Search for Dyes: Carl Peter Thunberg

This year we are taking a second look at our Linnaeus Apostles, but this time using a filter for textiles and plant dyes. The "apostles" were sent out from the University of Sweden in the 1700s by their professor, Carl Linnaeus, to gather plant specimens, name and classify them using the binomial naming system, and identify plants that could be economically useful to Sweden. Our guide in this venture is Viveka Hansen, and her work Textilia Linnaeana: Global 18th Century Textile Traditions & Trade.

Carl Peter Thunberg (1743-1828) spent nine years in the field in Europe, South Africa, Japan, Batavia (also called Java), and Ceylon (now called Sri Lanka). During this time he collected, named, and observed the thousands of plants he encountered. He was not as interested in textiles and related subjects as some of his fellow apostles, but his notes do include information and observations. As a student he had an opportunity to travel to France, where he visited the tapestry factory Les Gobelins, and commented on the fashions of the day.

Thunberg described Garcinia mangostana used to produce a black dye.
Illustration from Selected Flowers, Fruit, and Foliage from the Island of Java, by Berthe Hoola van Nooten (1817-1892).
Public domain in the United States.

While in South Africa (1772-1775), he wrote about the local Hottentots, who used sheepskin and calfskin and other animal hides for their garments, typically decorated with shells instead of any plant or mineral dyes.

Thunberg left for Japan in 1775, and spent six months in Batavia en route to and from Japan. There he gathered information about the Javanese people, their clothing, and fabrics. Batavia was a thriving trade center for the Dutch East India Company, so he had the opportunity to learn about cotton, silk, linen, weaving, and resist dyeing, as well as some of the plants used for dyeing.

He cites Indigofera tinctoria as the most important commodity for the trading company; it was used to produce the highest quality blue dye. Garcinia mangostana was gathered in January when the rind turned deep purple, and used for dyeing black. Morinda citrifolia root produced red (similar to the common madder Rubia tinctoria, except dyeing with Morinda citrifolia could be done in lukewarm water). Many of the dye recipes and dye processes were passed from Indonesian mothers to their daughters and held in secret, so Thunberg could not provide many details.

Thunberg spent 15 months in Japan from 1775-1776. Although his movements were restricted and he was sequestered on the man-made island of Deshima, he earned trust and was able to interact freely with local Japanese doctors, take day trips to Nagasaki to collect plants for medicinal purposes, and travel to Yeddo (now Tokyo) to honor the Shogun Teharu. His notes report on dyeing yarn and fabrics in Japan, and plants used for dyeing. He also reports on shibori, the resist dyeing process that is unique to Japan.

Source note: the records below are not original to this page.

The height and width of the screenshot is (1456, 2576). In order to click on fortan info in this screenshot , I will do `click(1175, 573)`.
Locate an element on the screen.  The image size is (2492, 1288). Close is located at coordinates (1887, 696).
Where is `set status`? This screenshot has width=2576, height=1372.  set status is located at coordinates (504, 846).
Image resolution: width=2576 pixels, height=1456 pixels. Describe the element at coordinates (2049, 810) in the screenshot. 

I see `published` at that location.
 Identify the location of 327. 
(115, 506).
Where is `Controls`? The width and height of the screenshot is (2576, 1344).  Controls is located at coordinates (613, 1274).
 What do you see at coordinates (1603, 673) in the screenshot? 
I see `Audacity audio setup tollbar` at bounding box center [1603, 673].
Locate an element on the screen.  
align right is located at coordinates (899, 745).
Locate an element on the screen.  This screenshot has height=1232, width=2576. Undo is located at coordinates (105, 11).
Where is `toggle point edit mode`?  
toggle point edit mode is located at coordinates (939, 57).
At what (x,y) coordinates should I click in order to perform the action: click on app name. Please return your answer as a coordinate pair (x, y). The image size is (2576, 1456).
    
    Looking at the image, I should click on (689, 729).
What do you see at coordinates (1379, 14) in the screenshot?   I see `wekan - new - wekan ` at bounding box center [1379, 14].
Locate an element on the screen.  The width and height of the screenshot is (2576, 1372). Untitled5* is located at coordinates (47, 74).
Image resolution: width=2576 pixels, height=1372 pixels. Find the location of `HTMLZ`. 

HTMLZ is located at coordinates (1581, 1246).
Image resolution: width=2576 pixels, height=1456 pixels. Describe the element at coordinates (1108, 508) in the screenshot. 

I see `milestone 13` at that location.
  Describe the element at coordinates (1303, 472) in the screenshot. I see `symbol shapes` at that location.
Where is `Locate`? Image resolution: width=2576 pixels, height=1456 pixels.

People in the provinces used Rubia chordata for red dye (also related to the common madder root). For blue, people used "Polygonum Chinese, barbatum, and avuncular" which are similar to indigo. The leaves were dried, pounded, made into small cakes, and sold in shops. The cakes were mixed with ashes and boiled in water (the stronger the mix, the darker the blue), and used to dye linen, silk, and cotton. In his work, Flora Japonica, Thunberg later describes Serratula tinctoria, or saw-wort for yellow; Carthamus tinctoria or safflower for yellow silk; and Crocus sativus also for yellow.

In 1777, Thunberg started his journey home, and spent six months in Ceylon en route. He records little about textiles or dyeing, but reports how coconut fiber was used to produce a fabric called coir, and notes about the fine quality of cotton from India.

Learn More

Textilia Linnaeana: Global 18th Century Textile Traditions & Trade by Viveka Hansen, fifth volume in the Mundus Linnae Series, issued by the IK Foundation & Company (London 2017). See pages 253-282.